胡嘉元 李 锘 底 君 王思丹 刘青武 陈 静 杨顶权

1首都医科大学附属北京中医医院皮肤科，北京，100010；2中日友好医院皮肤与性病科，北京，100029；3太阳宫社区卫生服务中心中医皮肤科，北京，100028；4钟祥市中医院皮肤科，湖北钟祥，431900；5北京中医药大学，北京，100029；6首都医科大学附属北京中医医院北京市中医研究所，北京，100010；7浙江省皮肤病医院，浙江德清，313200

雄激素性秃发(androgenetic alopecia, AGA)是临床上最常见的脱发性疾病，表现为头发密度进行性减少[1]，头发生长周期及毛囊微结构的改变[2]，据统计，我国男性AGA的发病率高达21.3%，女性发病率约为6.0%[3,4]。AGA的发病机制尚不完全清楚，目前毛发学界普遍认为此病为雄激素依赖的常染色体显性遗传多变性疾病[1]，AGA发病涉及遗传易感性、性激素代谢、毛囊微环境炎症反应及精神因素等多个方面[5]。

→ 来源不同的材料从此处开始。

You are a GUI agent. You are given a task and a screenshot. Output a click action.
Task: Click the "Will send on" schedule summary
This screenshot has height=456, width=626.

雄激素性秃发的临床表现以头发密度进行性减少为主，同时伴有头皮脂溢增多、头屑增多、头皮瘙痒等症状[6]，给患者带来巨大的身心困扰。目前AGA的临床治疗周期较长，指南中推荐的方法主要为抑制II型5α还原酶、抗雄激素以及外用米诺地尔[7]，治疗手段有限。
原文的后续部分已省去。